Over 10525 DAOs (Decentralized Autonomous Organizations) have been established since the first DAO was launched in 2016 on Ethereum, and collectively they control about ten billion dollars worth of treasury assets. A DAO enables collective decision-making via on-chain governance, most commonly through voting, where DAO token holders interact with the DAO smart contract to vote for an outcome that affects the future of the assets the DAO holds or the path the DAO takes. DAOs are a breakthrough for the governance and organization of otherwise unconnected participants. However, DAOs with a ‘one token=one vote’ model are inherently flawed as wealthier DAO participants who can afford more tokens are able to exert more influence over DAO decisions.

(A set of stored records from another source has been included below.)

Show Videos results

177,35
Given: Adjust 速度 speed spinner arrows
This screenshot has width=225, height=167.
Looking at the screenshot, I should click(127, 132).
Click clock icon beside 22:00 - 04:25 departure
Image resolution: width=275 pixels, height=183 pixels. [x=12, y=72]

Not all DAO participants will share the same incentives or long-term goals as the DAO founders due to a misalignment of incentives. While founders will fully understand the best intentions for the DAO and may even have an ideological reason for founding the DAO, this is often not shared amongst all participants. Many non-founder members participate in the DAO by purchasing tokens with financial gain as their primary priority, with DAO goals and ideological reasons coming second. In turn, this influences their participation by making their DAO interactions based primarily on their investments instead of the ideology or long-term goals of the DAO.

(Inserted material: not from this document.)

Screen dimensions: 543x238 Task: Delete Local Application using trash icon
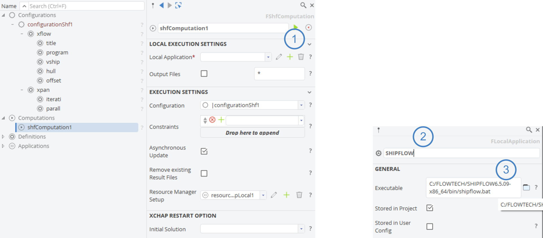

Furthermore, voter apathy, a common effect in real-world political elections, often decreases voter participation. A drastic decrease in participation due to voter apathy can lead to a voting result that did not truly reflect the wishes of the members as a whole. Poor DAO leadership and a lack of community engagement can lead to information asymmetry, where all DAO participants do not know the same amount of information about the consequences of a DAO decision. A combination of the aforementioned wealthier participants buying more votes with voter apathy and information asymmetry can lead to suboptimal voting outcomes, and bad consensus decisions can result in problems arising for the DAO in the future.

Some recently formed DAOs attempt to provide a better solution for on-chain governance. An example is AirDAO, which combines a traditional hierarchical structure commonly found in conventional organizations with a decentralized DAO-based democracy to provide community-owned governance over their blockchain. Their dual, hybrid approach means an experienced leadership team is elected to efficiently execute decisions and avoid the pitfalls that DAOs face. In return, the community is more incentivized to engage with the decision-making process and empowered to collective decisions on the path AirDAO takes as a project.

Whilst DAOs present an egalitarian and idealistic approach to democratic governance, they are not without their inherent flaws. It is clear that projects that try creative solutions to combine decentralized governance with hierarchy structures stand a better chance of having the most prosperous outcome and long-term viability.